Location data for words and elements
[START]

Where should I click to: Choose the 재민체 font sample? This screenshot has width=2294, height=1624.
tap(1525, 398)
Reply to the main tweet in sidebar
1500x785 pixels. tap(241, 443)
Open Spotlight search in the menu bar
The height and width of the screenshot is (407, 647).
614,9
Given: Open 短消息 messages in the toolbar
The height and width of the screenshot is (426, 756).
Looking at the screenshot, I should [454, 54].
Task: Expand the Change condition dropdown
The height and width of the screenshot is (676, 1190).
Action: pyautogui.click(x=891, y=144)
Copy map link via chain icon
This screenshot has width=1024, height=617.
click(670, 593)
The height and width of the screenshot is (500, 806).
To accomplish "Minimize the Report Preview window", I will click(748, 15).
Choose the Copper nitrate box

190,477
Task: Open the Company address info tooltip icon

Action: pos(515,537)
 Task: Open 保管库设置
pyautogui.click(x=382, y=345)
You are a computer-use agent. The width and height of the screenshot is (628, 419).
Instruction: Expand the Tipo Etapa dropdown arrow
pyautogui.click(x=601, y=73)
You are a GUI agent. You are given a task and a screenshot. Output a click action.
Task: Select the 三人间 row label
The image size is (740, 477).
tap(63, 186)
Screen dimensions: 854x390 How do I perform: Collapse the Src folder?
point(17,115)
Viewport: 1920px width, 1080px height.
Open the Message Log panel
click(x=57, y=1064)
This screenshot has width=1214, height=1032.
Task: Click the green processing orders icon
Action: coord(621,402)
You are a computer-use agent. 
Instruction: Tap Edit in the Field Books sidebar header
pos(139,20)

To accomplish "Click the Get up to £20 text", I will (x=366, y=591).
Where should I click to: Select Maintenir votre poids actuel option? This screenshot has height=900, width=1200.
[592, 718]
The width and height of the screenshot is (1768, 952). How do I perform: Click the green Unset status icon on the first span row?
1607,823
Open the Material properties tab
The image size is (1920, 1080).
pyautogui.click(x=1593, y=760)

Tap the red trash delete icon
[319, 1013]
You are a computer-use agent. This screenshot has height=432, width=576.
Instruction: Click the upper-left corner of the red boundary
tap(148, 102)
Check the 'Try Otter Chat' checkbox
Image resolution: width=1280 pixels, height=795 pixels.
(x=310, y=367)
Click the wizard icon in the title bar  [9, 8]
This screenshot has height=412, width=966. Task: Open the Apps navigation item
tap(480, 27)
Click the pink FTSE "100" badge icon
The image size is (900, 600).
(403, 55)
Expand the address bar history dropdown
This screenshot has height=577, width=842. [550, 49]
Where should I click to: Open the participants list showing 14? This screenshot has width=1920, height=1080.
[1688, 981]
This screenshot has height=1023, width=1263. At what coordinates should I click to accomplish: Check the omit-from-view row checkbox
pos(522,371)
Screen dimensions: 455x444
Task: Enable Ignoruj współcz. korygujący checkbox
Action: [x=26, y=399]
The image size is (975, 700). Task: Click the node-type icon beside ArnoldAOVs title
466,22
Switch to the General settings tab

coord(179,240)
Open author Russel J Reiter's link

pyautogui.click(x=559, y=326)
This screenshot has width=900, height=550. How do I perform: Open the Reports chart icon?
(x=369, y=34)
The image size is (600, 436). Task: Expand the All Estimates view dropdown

[END]

## STATED TASK
Arrange the stretch from the line containing "Task: Open the Company" through the line containing "point(17,115)" as a Markdown table with the columns No. and Line, numbering each line and leaving out blank ones.

## COMPLETE OUTPUT
| No. | Line |
|---|---|
| 1 | Task: Open the Company address info tooltip icon |
| 2 | Action: pos(515,537) |
| 3 |  Task: Open 保管库设置 |
| 4 | pyautogui.click(x=382, y=345) |
| 5 | You are a computer-use agent. The width and height of the screenshot is (628, 419). |
| 6 | Instruction: Expand the Tipo Etapa dropdown arrow |
| 7 | pyautogui.click(x=601, y=73) |
| 8 | You are a GUI agent. You are given a task and a screenshot. Output a click action. |
| 9 | Task: Select the 三人间 row label |
| 10 | The image size is (740, 477). |
| 11 | tap(63, 186) |
| 12 | Screen dimensions: 854x390 How do I perform: Collapse the Src folder? |
| 13 | point(17,115) |